The database: E-R diagram

This is the E-R (Entity-Relationship) diagram of the database that we are going to use:

The database: E-R diagram

Tip

About the E-R diagram

An Entity-Relationship (E-R) diagram is, in short, used to represent a relational database. It describes the information that will be stored in the database in terms of the entities and connections between them (relationships).

An entity is an object (for example a person or a group) that can be uniquely identified and is independent (that is, it can "live" alone).

A relationship describes how two or more entities are related to each other.

Both entities and relationships can have attributes. To find more about ER diagrams, you can read http://en.wikipedia.org/wiki/Entity-relationship_model.

As you can see, it's quite simple it is all based around the contact entity. Each contact can also be a user of the web application (having a username and a password set). Also, more fields can be associated with a different type of custom field (such as URL, email, and so on) and a label (home, work, and so on depending on the type). A contact can have one or more addresses associated with a label (such as home, work, and so on).

Users can create one or more groups of contacts with a different color for each one. Finally, a list of files (such as a CV or other) can be associated with each contact.

The database is ready; we can go on to create the project structure and the Java Persistent API (JPA) entities connected to the database tables.

Note

What is JPA?

We have talked about JBoss Seam and Facelets, but this is the first time that we have talked about JPA. JPA is the acronym for Java Persistence API and it is the standard API for persistence and object/relational mapping for the Java (SE and EE) platform.

This is another must-know technology. It is very useful to manage (query, insert, update) persistent data connected to a DBMS in a simple way. The main concept here is the entity it is a POJO that normally represents a table in a database, and every instance of it represents an individual row in the table.

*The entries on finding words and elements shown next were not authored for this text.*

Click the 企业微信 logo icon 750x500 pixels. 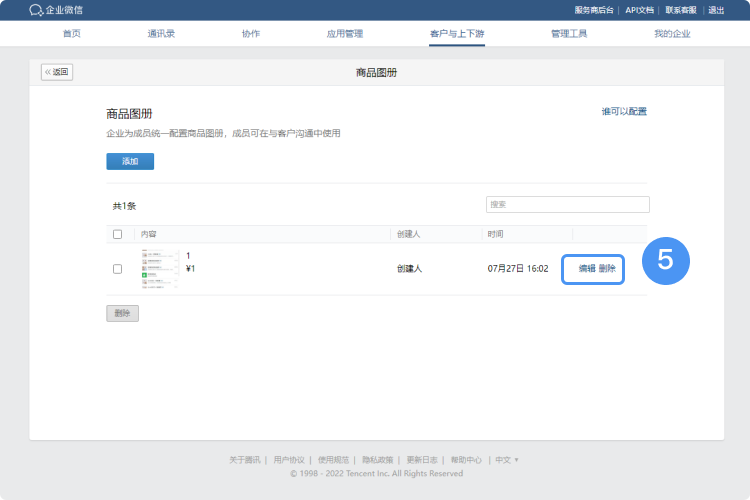pos(36,10)
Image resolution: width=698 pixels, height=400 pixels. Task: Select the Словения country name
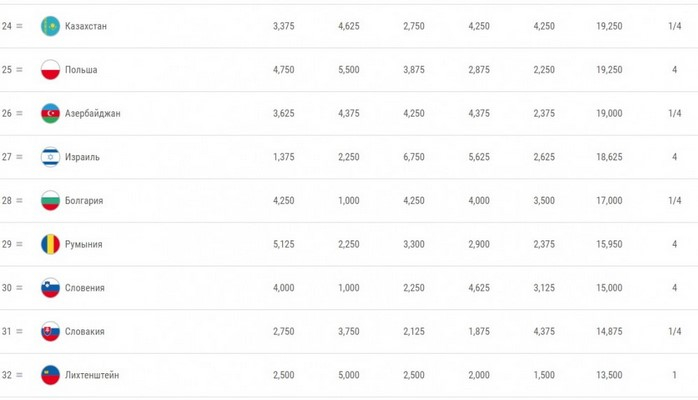[x=84, y=288]
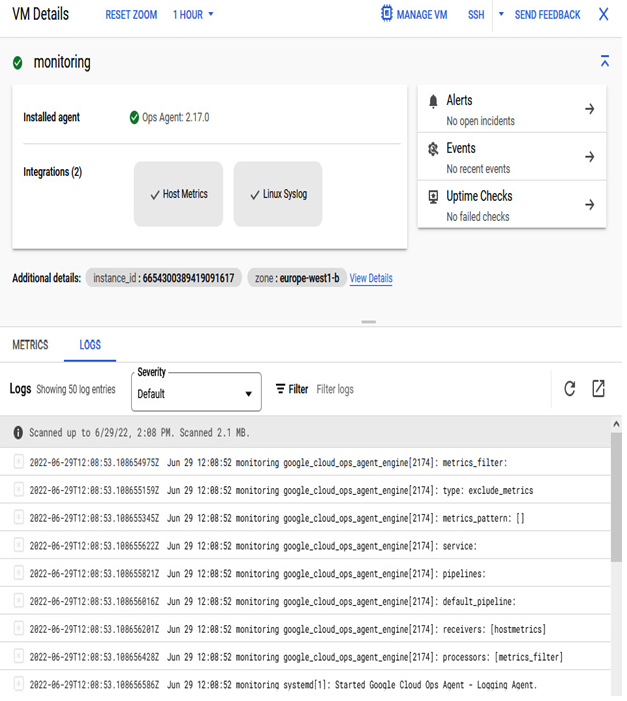The height and width of the screenshot is (701, 627).
Task: Click the Alerts bell icon
Action: 433,101
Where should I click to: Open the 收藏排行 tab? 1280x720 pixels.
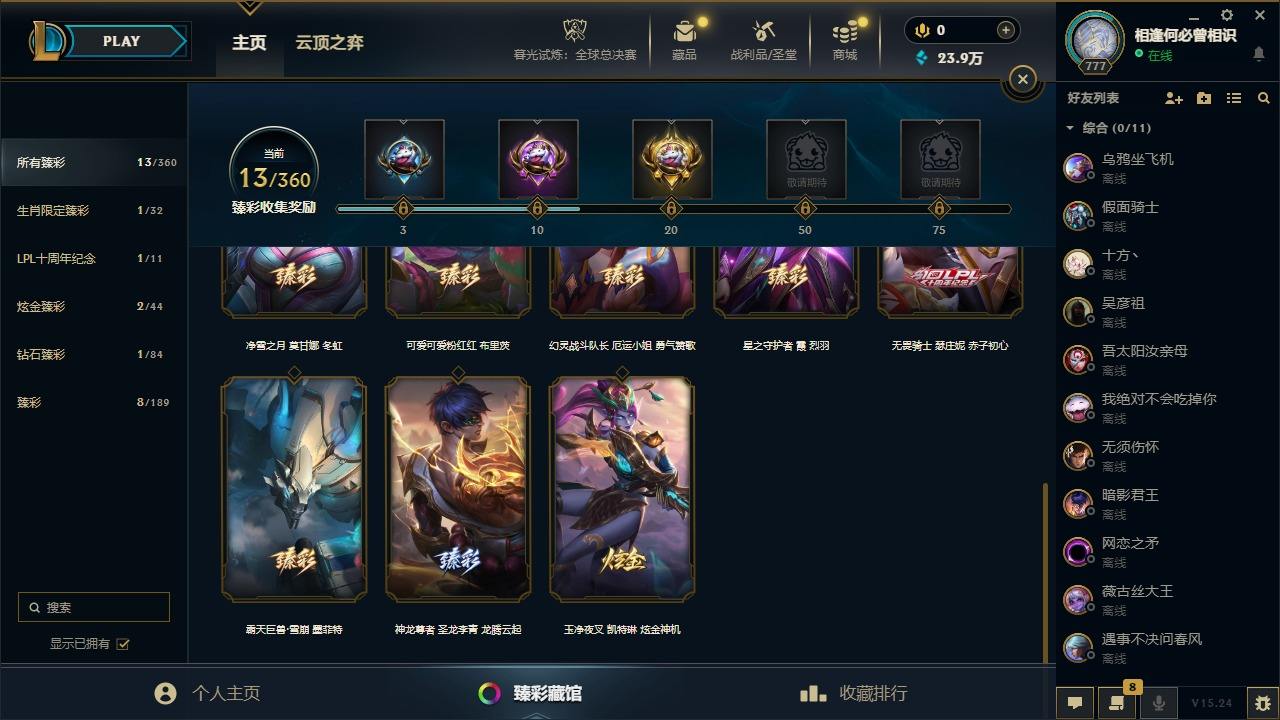pyautogui.click(x=854, y=693)
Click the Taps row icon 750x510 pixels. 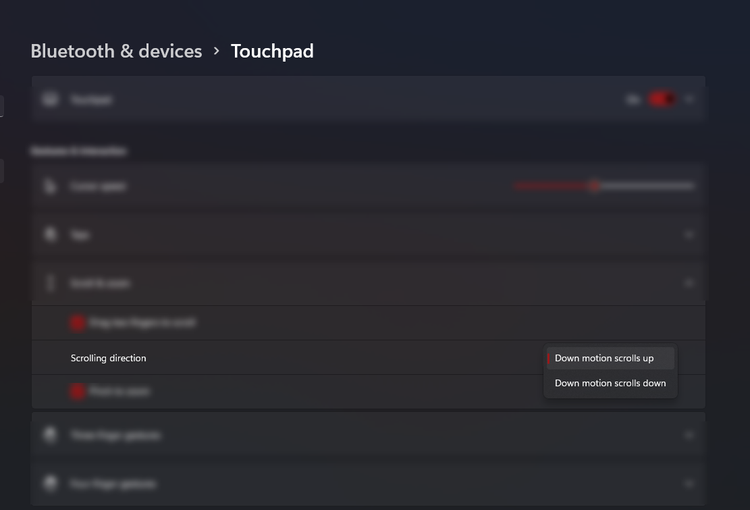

To make an example, if you want to insert a new row in a database table, you have just to create an instance of the entity class that represents the table, then fill the fields of the entity with data, and call the persist method to insert a new row into the database. You don't have to write a single line of SQL (JPA is going to do that work for you). Also, when you query the database, you use a SQL-like language (called Java Persistence Query Language (JPQL)) and the result will be a list of objects(java.util.list) these perfectly fit into a JSF application.

Connecting entities with tables is very simple using annotations (inside the class itself) or XML descriptor files.

There are some good implementations of the JPA. We are going to use the one from JBoss, which you may know Hibernate. It was an ORM framework prior to the existence of JPA (that has got many ideas from it) and it's included in the project that seam-gen generates for us.